Amir Taheri on the Shiite / Sunni conference on Iraq
This perhaps is something to watch:
A third event is set to take place in Mecca next week at the end of the Muslim fasting month of Ramadan. This will bring together prominent Sunni and Shiite clerics from Iraq and eight other Muslim countries to discuss and approve a declaration demanding an end to sectarian feuds in Iraq. An initiative of the Organization of the Islamic Conference, the gathering reflects growing impatience with the jihadists throughout the Muslim world.
The proposed draft categorically states that bloodshed motivated by sectarian considerations is haram (forbidden) - and that its perpetrators are waging war on Islam as a whole. (Iraq’s Grand Ayatollah Ali-Muhammad Husseini Sistani wants the gathering to go further by labeling as haram any incitement to sectarian hatred.)
The Mecca gathering represents the first major effort by Sunnis and Shiites toward mutual recognition as acceptable versions of the same faith since 1947. It is strongly supported by the Al-Azhar seminary in Cairo, the Council of Ulema in Mecca and Medina, the Shi’ite seminaries of Najaf (Iraq) and Qom (Iran) and all five associations of Iraq’s Sunni clerics.
Meanwhile, his assessment is 180 degress away from the CW:
[T]he jihadists have been on the defensive since they lost their chief base at Fallujah last year. Their strategic weakness: They can’t translate their killings into political gains inside Iraq.
They kill teachers and children, but schools stay open. They kill doctors and patients, but hospitals still function. They kill civil servants, but the ministries are crawling back into operation. They kidnap and murder foreign businessmen, but more keep coming. They massacre volunteers for the new army and police, but the lines of those wishing to join grow longer. They blow up pipelines and kill oil workers, but oil still flows. They kill judges and lawyers, but Iraq’s new courts keep on working. They machine-gun buses carrying foreign pilgrims, but the pilgrims come back in growing numbers. They kill newspaper boys, but newspapers still get delivered every day.
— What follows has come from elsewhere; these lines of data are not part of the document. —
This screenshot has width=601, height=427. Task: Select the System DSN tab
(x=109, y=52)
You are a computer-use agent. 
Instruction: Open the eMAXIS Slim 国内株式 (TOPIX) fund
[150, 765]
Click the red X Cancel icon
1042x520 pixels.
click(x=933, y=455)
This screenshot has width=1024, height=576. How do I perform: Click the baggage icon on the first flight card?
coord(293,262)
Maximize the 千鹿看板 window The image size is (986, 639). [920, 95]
Since liberation, an estimated 45,000 Iraqis have been killed, largely by insurgents and terrorists. Yet there are few signs that a majority of Iraqis are prepared to raise the white flag of surrender. Recent events highlight the growing isolation of the jihadists and their Saddamite allies…
It would be great if Amir Taheri is right. Time is running out in the US. There is very little support for fighting a politically correct war, from both the Left, and more importantly, the Right. The US has given these people, and their religious sects, more than a fair chance to vote for life rather than against it. No good will come to anyone from their blowing this big chance.
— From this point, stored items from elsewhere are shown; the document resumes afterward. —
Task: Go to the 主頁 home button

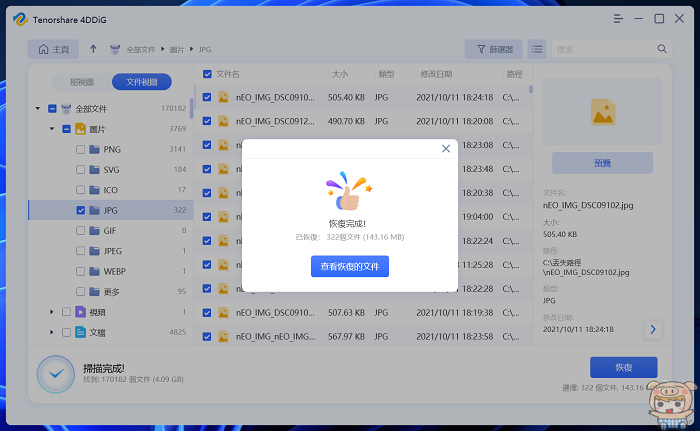Action: [53, 49]
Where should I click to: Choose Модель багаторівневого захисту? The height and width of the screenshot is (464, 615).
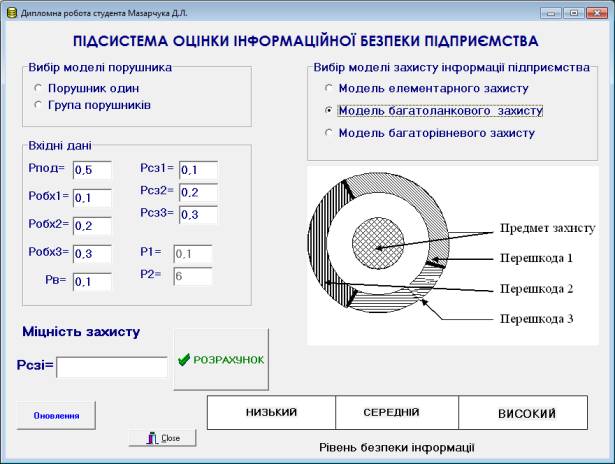329,133
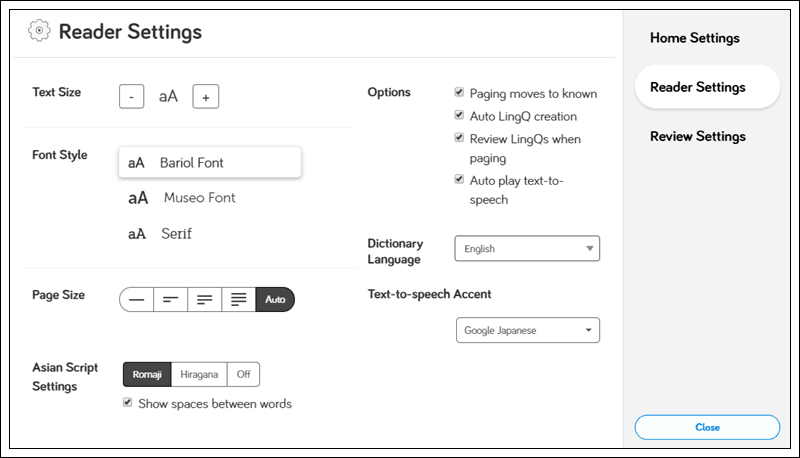This screenshot has width=800, height=458.
Task: Decrease text size with minus button
Action: 131,96
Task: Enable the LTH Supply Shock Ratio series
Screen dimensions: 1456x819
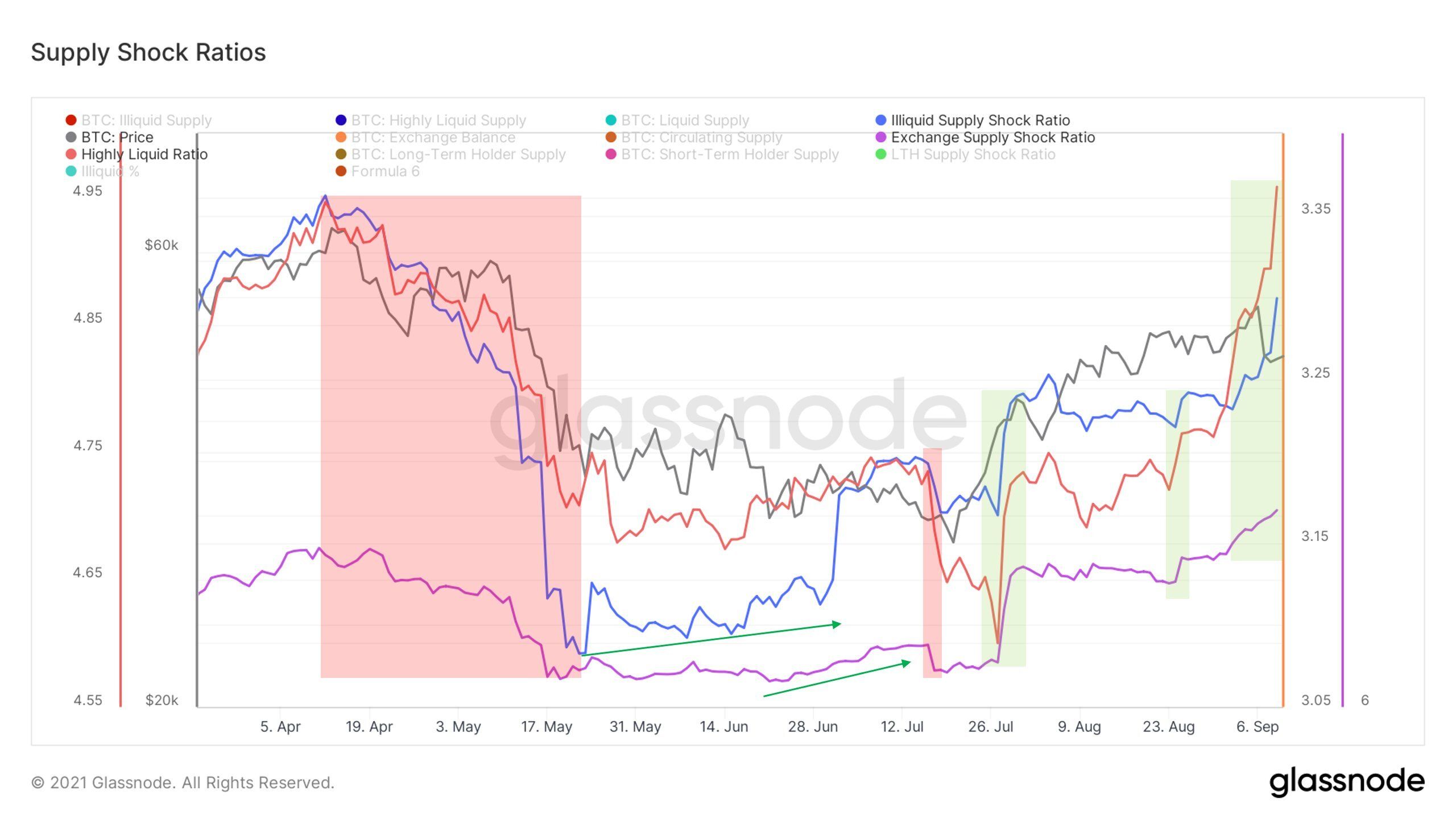Action: point(965,154)
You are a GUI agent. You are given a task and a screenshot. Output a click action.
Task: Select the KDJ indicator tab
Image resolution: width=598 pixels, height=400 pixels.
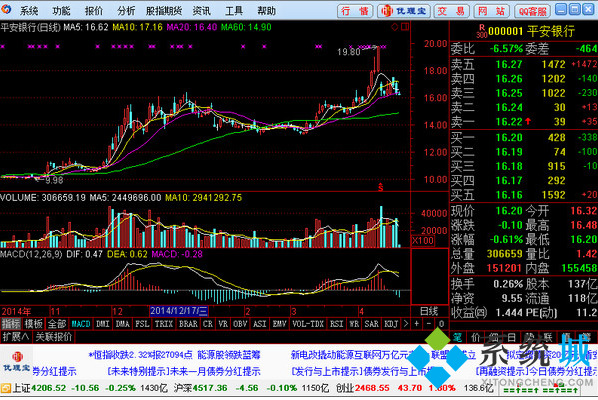[391, 324]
October 22nd, 2006 at 9:47 pm
When we read those kinds of reports about what’s happening in Iraq, we compare it to the peaceful life here in the US and wonder how anyone can tolerate it.
But Iraqis are comparing the current situation against what things were like under Saddam which was even worse. And they know that if they give in that the terrorists want to reinstitute a government there which will be at least as bad as Saddam’s was.